The Canadian tech sector has presented a positive opportunity for jobs as the unemployment rate in the country has remained high amid COVID-19 and its related restrictions on many sectors of the economy. A report from last year by the Innovation Economy Council (IEC) found that innovation companies create an outsized share of new jobs and grow at a much faster rate than the overall economy. Hiring opportunities in the sector continue to grow as domestic companies as well as international turn to Canadian workers to fill roles.
Underrepresented communities have been more heavily impacted by COVID-19, with recent data from Statistics Canada indicating that unemployment rates among visible minorities (9.4 percent) and youth aged 15 to 24 (14 percent) remain some of the highest of any group.

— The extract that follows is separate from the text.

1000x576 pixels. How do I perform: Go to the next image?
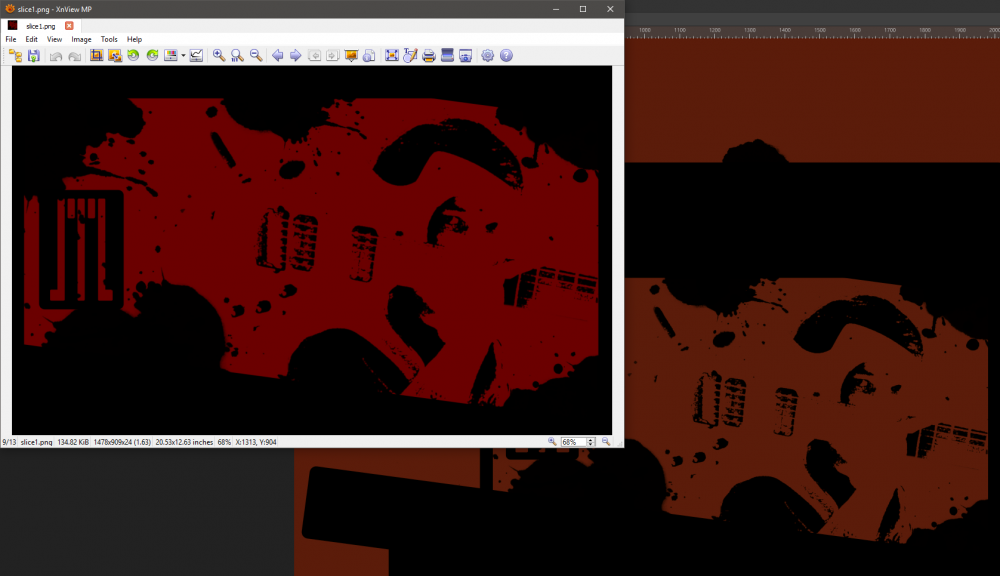coord(296,55)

“Increasing representation in Canada’s tech sector needs all the support we can generate,” said Razor Suleman, CEO and co-founder of Elevate. “We know there are roles to fill, and we also know we have untapped talent disconnected from opportunities. In 2019, we connected thousands of jobseekers with meaningful employment in the tech sector. Today, we’re excited to expand on that program and focus on groups that have been historically under-served. We have a lot of work to do so that our tech and innovation sector reflects the diverse makeup of our communities, and we’re thrilled to launch Elevate Talent to provide pathways to real jobs.”

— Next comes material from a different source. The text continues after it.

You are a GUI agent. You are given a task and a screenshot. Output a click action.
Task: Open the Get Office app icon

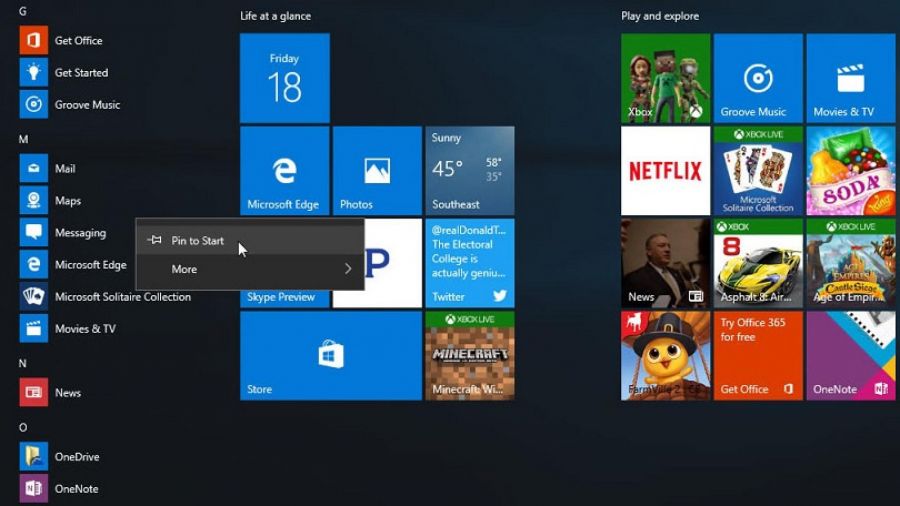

Elevate Talent is the latest program the non-profit has launched in the last year after cancelling the fourth edition of its popular tech festival due to the pandemic. Elevate shifted its strategy and secured $5 million from the City of Toronto and other corporate partners to create an innovation hub. Elevate partnered with Toronto venue the Design Exchange (DX) to launch the Elevate Social Innovation Exchange (Elevate SIX), which offers year-round programming (Suleman is also the CEO of DX). Elevate also partnered with payment processing giant Moneris to launch eCommerce North, an accelerator for Canadian e-commerce startups.
“We’re excited about Elevate’s future and the launch of several new programs designed to support our ecosystem,” said Karim Rahemtulla, managing director at Elevate. “When it’s safe to bring in-person events and festivals back, we look forward to using events to help enhance our new platforms and bolster Canada’s tech and innovation sector for everyone.”

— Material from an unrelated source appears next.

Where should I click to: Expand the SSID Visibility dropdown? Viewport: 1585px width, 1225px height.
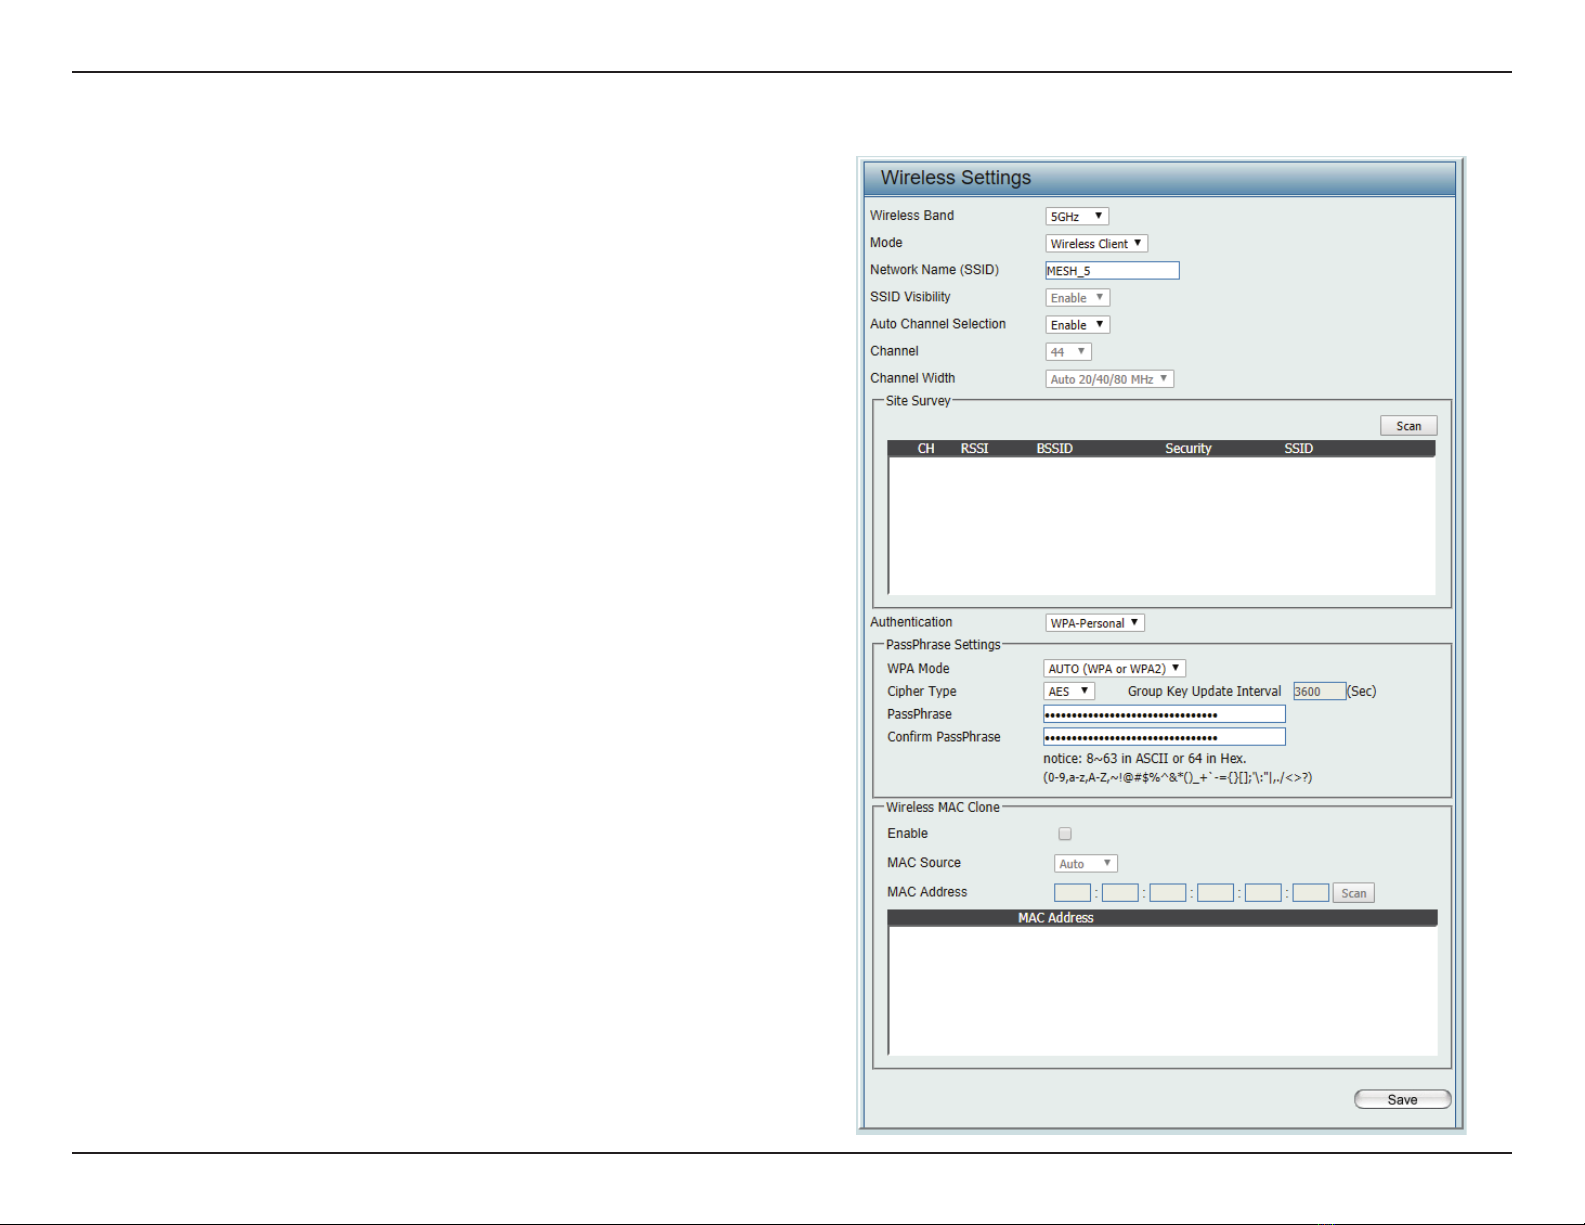(1077, 298)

The $5.8 million to Elevate Talent is also aligned with the federal government’s commitments in Budget 2021. The budget included upskilling to fuel the pandemic recovery as one of its top priorities with plans to launch the Canada Digital Adoption Program, which aims to create 28,000 jobs for young people and help up to 160,000 small to medium-sized businesses adopt digital technologies. Among other investments the budget proposed $1.4 billion over four years to ISED to provide Canadian businesses with access to skills training, microgrants to support tech adoption, and work opportunities for 28,000 young people to help SMEs adopt technology.
The budget also included promised for underserved communities, including the creation of the Small Business and Entrepreneurship Development Program, topping up the Women Entrepreneurship Strategy and a new stream of the Venture Capital Catalyst Initiative (VCCI) focused on underrepresented groups, such as women and racialized communities.